There does indeed seem something strikingly Soviet about the US government as of late, as I and others have periodically noted over the past couple years. Among those who see the parallels is William Rivers Pitt, who writes in Bush’s Soviet State:

It’s funny in an awful sort of way. The defining events of the last fifty years all centered around the Cold War and the eventual demise of the Soviet system. Toward the end of the Soviet regime, their government was often forced to grossly overstate the size of grain harvests or the preparedness of their military in order to maintain an illusion of strength and order. In other words, intelligence and facts were fixed around the policy. In essence, fixing the facts became the policy.

Self-deception was piled upon self-deception. MORE BELOW:

Rather than address the systemic problems within the nation, the Soviet regime chose instead to massage the illusions until the problems became too huge to overcome. Pretending everything was fine became the chosen course of action, and the state’s ability to manufacture a pleasing reality became a perfect circle of inaction and delusion. By the time the tanks rolled and the Wall fell, the deal had already gone down.

Sound familiar?

[…]

Willful blindness is an appropriate phrase. It captures not only the fact that we are manufacturing threats to our security every day we remain in Iraq, but the fact that virtually everything associated with Bush administration policy depends on self-delusion and the manipulation of data to fulfill political desires. Even the most fundamental underpinnings of conservative political philosophy have been ground up in the gears of this grand fantasy.

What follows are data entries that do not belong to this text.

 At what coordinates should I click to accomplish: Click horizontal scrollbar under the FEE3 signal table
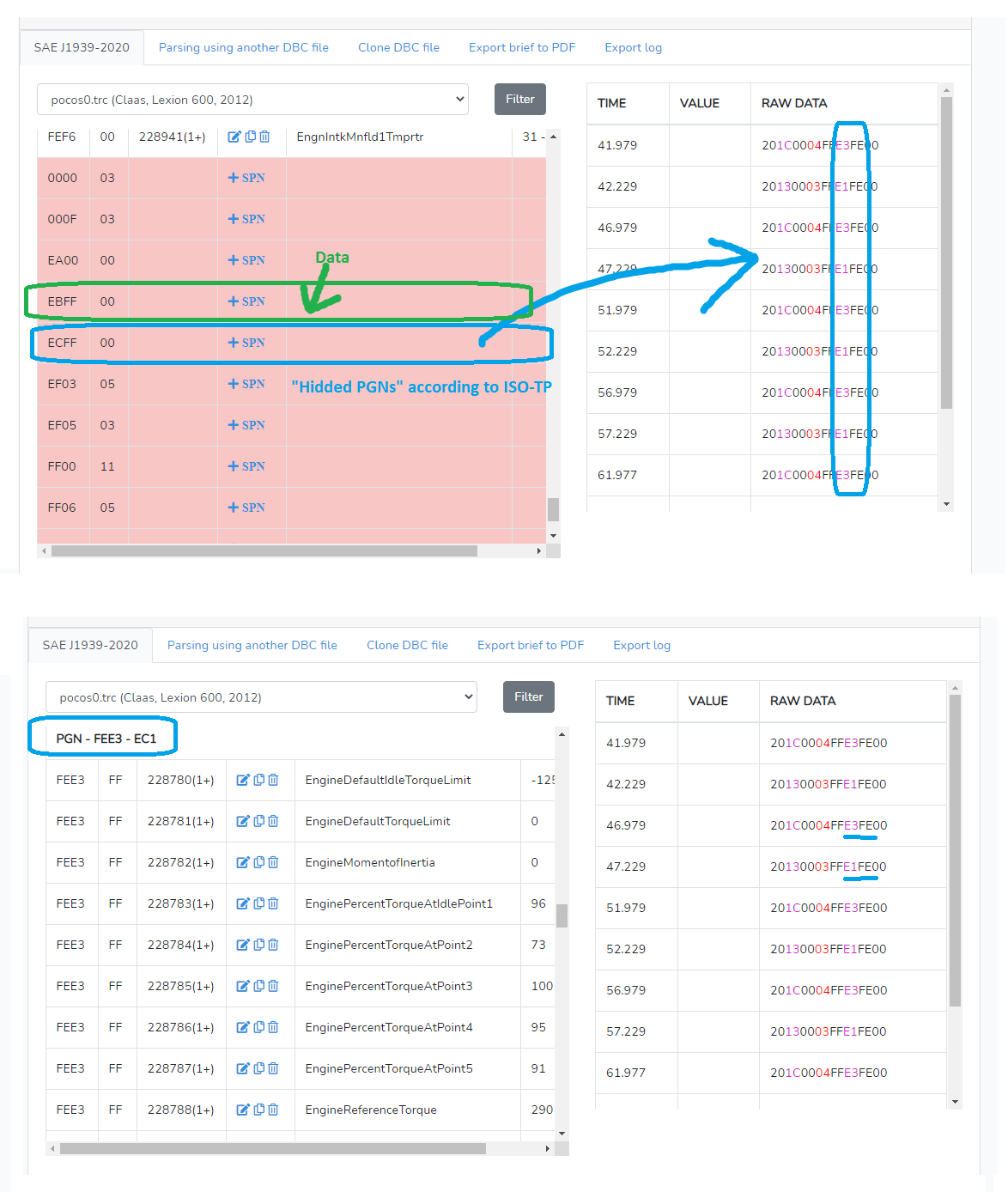(273, 1148)
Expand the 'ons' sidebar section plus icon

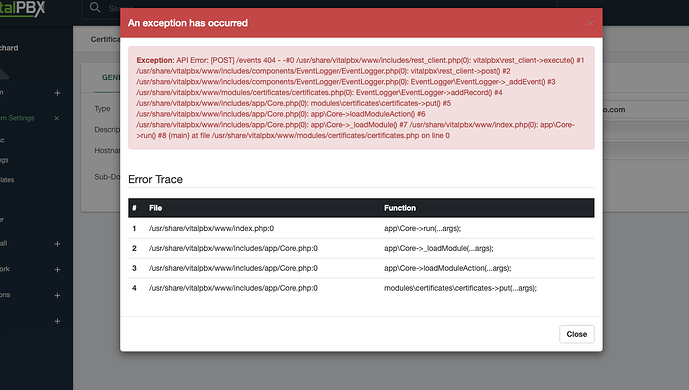[x=57, y=296]
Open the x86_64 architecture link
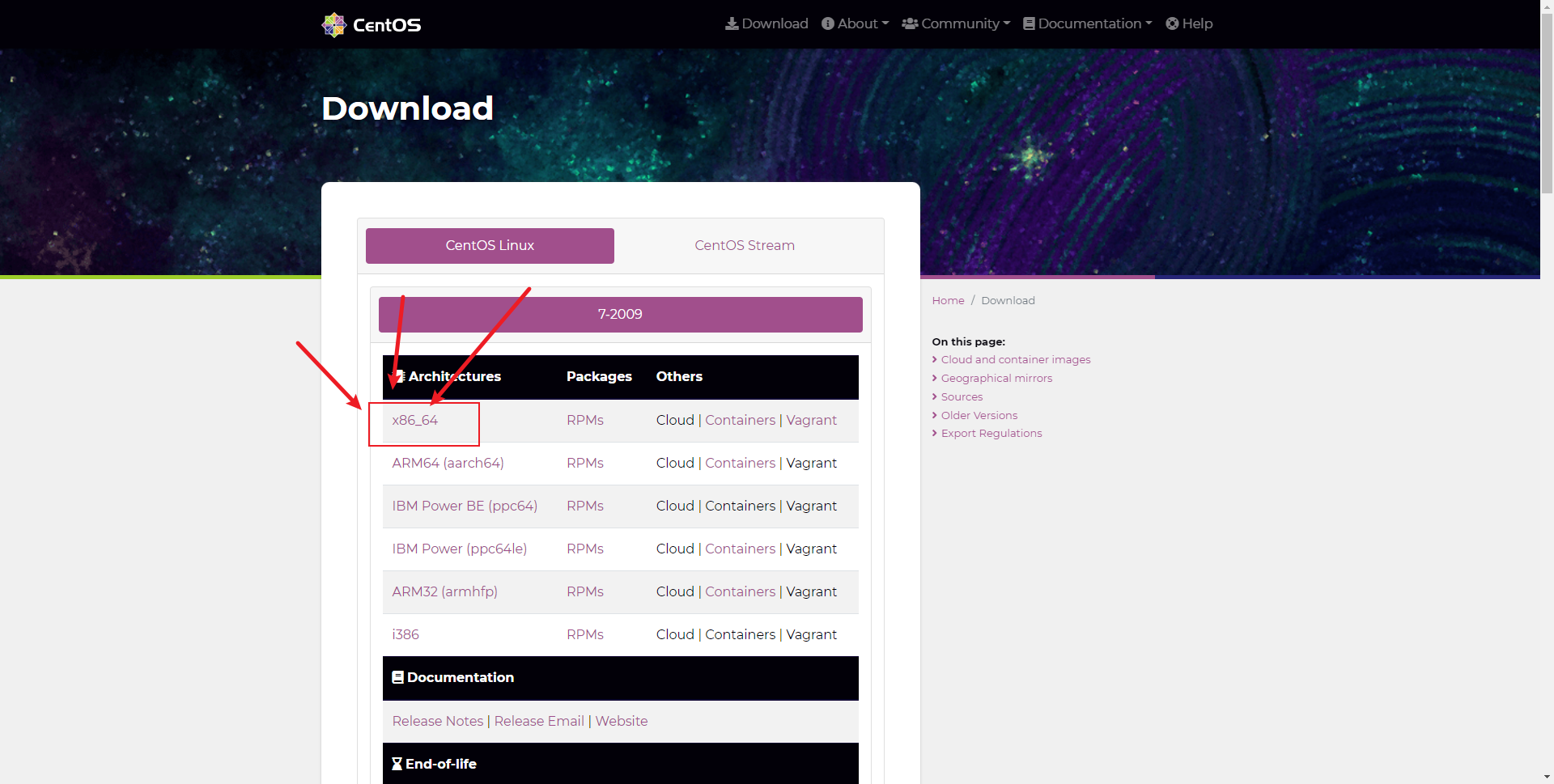The width and height of the screenshot is (1554, 784). point(414,420)
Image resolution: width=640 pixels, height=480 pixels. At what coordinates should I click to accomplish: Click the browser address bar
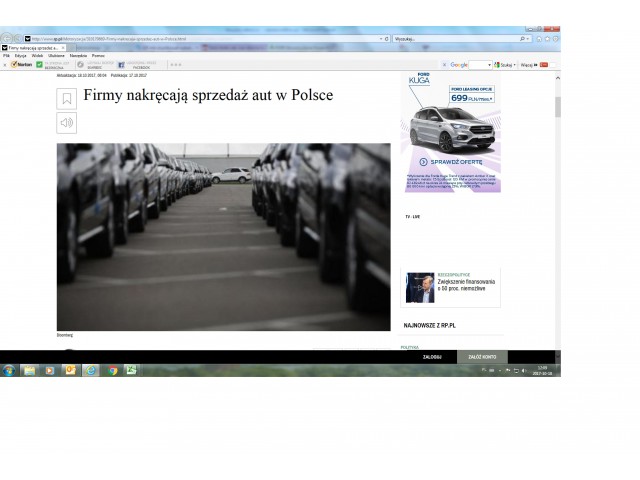tap(200, 39)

Truth no longer matters. Ethics no longer matter. Facts are there for the twisting. Decades-old conservative ideals regarding the budget and the size of the Federal government have been thrown under the bus because they are no longer convenient, and get in the way of the manufacture of reality. Soviet self-delusion led that nation into Afghanistan and disaster. The Bush administration’s self-delusion has led us into Iraq. Res ipsa loquitor.

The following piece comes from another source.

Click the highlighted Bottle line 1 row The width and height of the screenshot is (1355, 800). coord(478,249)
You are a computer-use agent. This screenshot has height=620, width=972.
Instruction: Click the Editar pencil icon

The parallel between this Bush administration and the old, failed Soviet regime can be taken one step further. …


Read all of the Pitt excerpts at Left of the Dial blog.

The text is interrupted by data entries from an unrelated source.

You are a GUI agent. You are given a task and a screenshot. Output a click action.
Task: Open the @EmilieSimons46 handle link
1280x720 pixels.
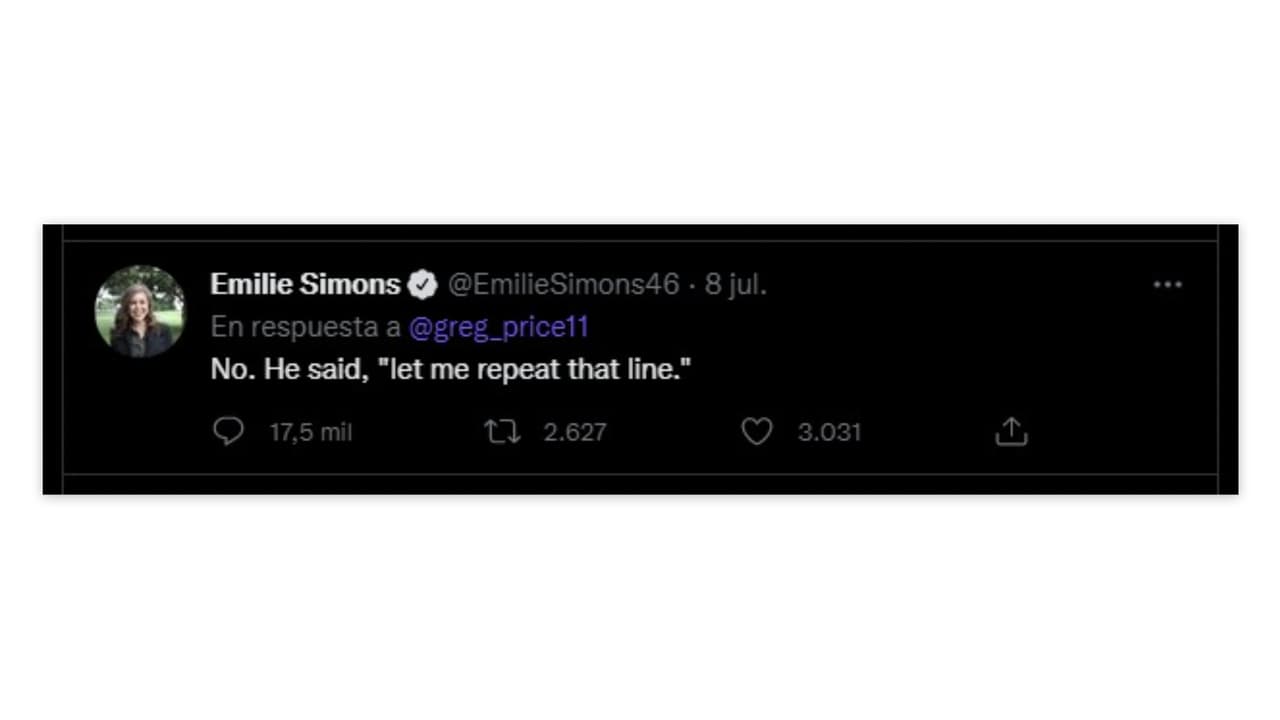pos(563,285)
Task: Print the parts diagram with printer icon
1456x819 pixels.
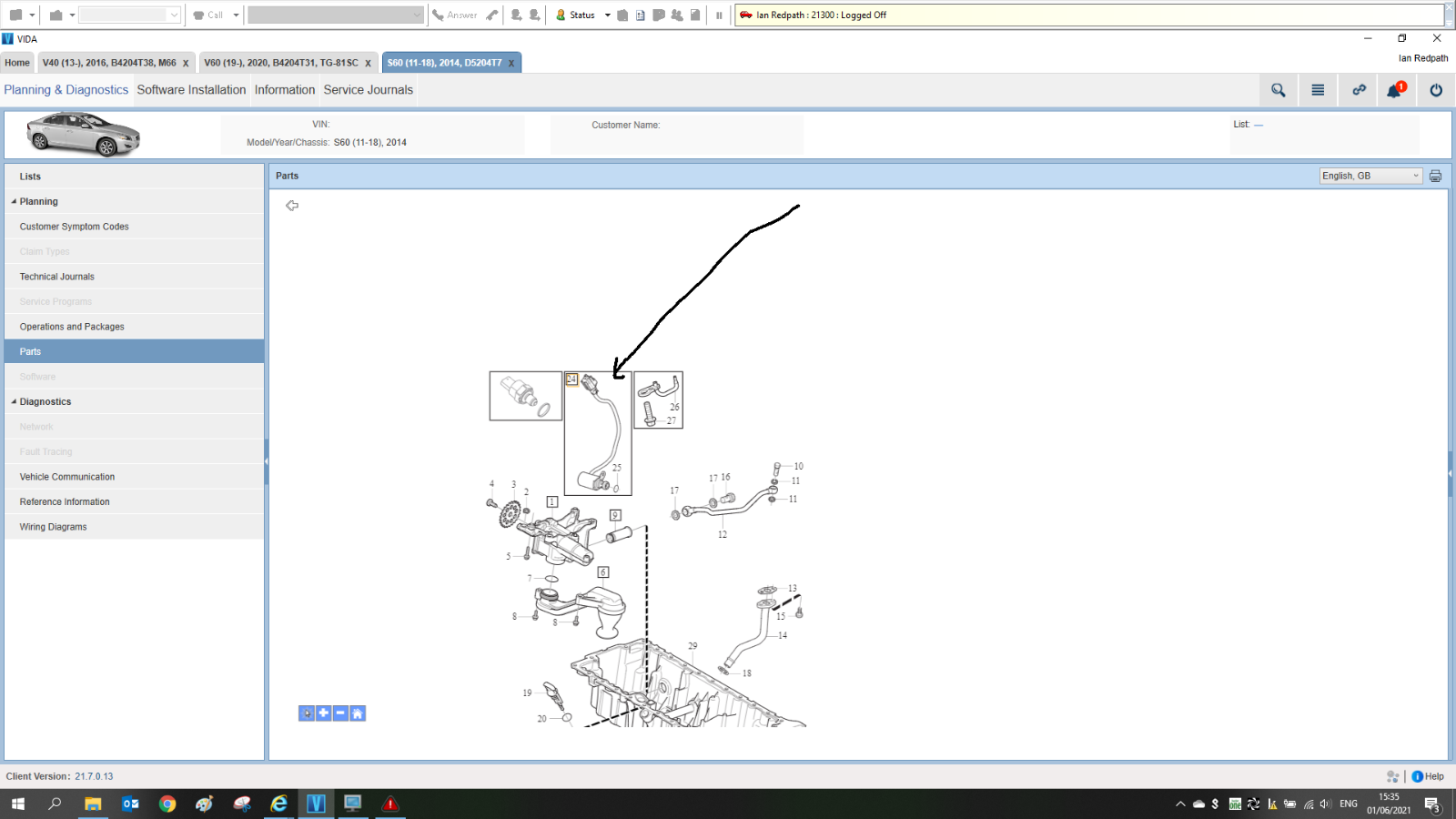Action: (x=1435, y=177)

Goodwell’s “”U.S.S.A. … U.S.S.R.” concludes:

As I mentioned in Consequences, this White House is hell-bent on maintaining its illusions at all costs. Their success in maintaining those illusions centers on maintaining control of the means of political discourse, power, and the means of communication. Indeed, one can make a good case that indeed this is the current sorry state of our nation. At some point, however, the illusions will be shown for what they are. It is only a matter of time. Eventually, the old Soviet politburo had to face the demise of the Berlin Wall and the complete collapse of its hold on power even within Russia’s borders.

Eventually, in Sartre’s No Exit, Garcin meets up with his Ines who tears away his mask of false bravado and reveals a life-long coward. Sooner or later, the same will happen with the White House and its inhabitants and with its enablers. Let’s hope for sooner rather than later – and let’s continue to work dredge up those inconvenient truths that our own politburo would just as soon not face.